美文网首页python爬虫路
趁热打铁的爬阳光电影网

趁热打铁的爬阳光电影网

作者: 谁占了我的一年的称号 | 来源:发表于2017-04-09 15:25 被阅读53次

    女朋友这几天晚上总是在看电影,╮(╯▽╰)╭,让哥哥一个人自己玩。哼,不就是电影嘛?我给你一个库!
    说干就干,前几天在程老哥的指导下,终于理解了多层网页爬取的时候,数据是怎么传递的。今天选的阳光电影网也是这种的结构:http://www.ygdy8.com/ 选择最喜欢的欧美类

    嘿嘿嘿
    起始网页之这样:http://www.ygdy8.com/html/gndy/oumei/list_7_1.html Paste_Image.png

    不废话,先上代码:

    Paste_Image.png
    # -*- coding: utf-8 -*-
    import scrapy
    from yangguang.items import YangguangItem
    from scrapy.spiders import CrawlSpider
    
    
    
    class Ygdy8ComSpider(CrawlSpider):
        name = "ygdy8.com"
        allowed_domains = ["ygdy8.com"]
        start_urls = ['http://www.ygdy8.com/html/gndy/oumei/list_7_1.html']
    
        def parse(self, response):
            items=[]
            print(response.url)
            infos= response.xpath('//table[@border="0"]/tr[2]/td[2]/b/a[2]')
            for info in infos:
                item = YangguangItem()
                next_page_link = info.xpath('@href')[0].extract()
                next_page_name = info.xpath('text()')[0].extract()
                full_page_link= 'http://www.ygdy8.com'+next_page_link#这里一定要加http:// 不然会报错
                item['next_page_name'] = next_page_name
                item['full_page_link'] = full_page_link
                items.append(item)
            for item in items:
                yield scrapy.Request(url=item['full_page_link'],meta={'item_1':item},callback=self.parse_page)  #老规矩,这里把下一页的网址传递给下一页的解析函数
            for i in range(2,164):   #构造循环函数
                url= 'http://www.ygdy8.com/html/gndy/oumei/list_7_%s.html'%i
                yield scrapy.Request(url,callback=self.parse)
        def parse_page(self,response):  #解析传递下来的网址的函数
            items= response.meta['item_1']
            item = YangguangItem()

任务要求 1.
列出选段代码里用 import 语句导入的全部名称。
任务要求 2.
判断下列说法是否与选段相符，回答"是"或"否"，并引用选段中起决定作用的原话：(a) 爬虫的起始网址是欧美类列表的第一页；(b) 代码中构造后续列表页网址的循环从页码 1 开始；(c) 拼接完整网址时必须加上 http://，否则会报错。

数据摘录.
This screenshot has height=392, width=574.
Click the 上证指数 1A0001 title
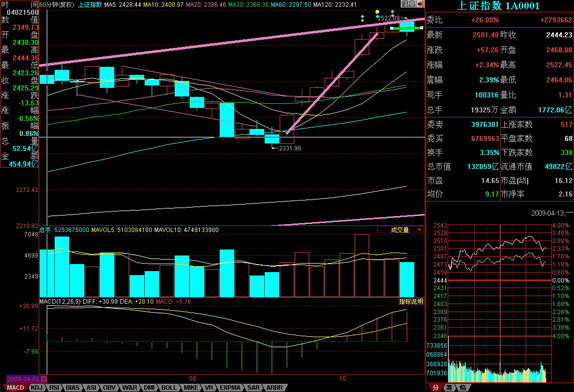pos(498,5)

任务输出 1.
scrapy、YangguangItem（从 yangguang.items 导入）、CrawlSpider（从 scrapy.spiders 导入）

任务输出 2.
(a) 是。"start_urls = ['http://www.ygdy8.com/html/gndy/oumei/list_7_1.html']"
(b) 否。"for i in range(2,164):"
(c) 是。"这里一定要加http:// 不然会报错"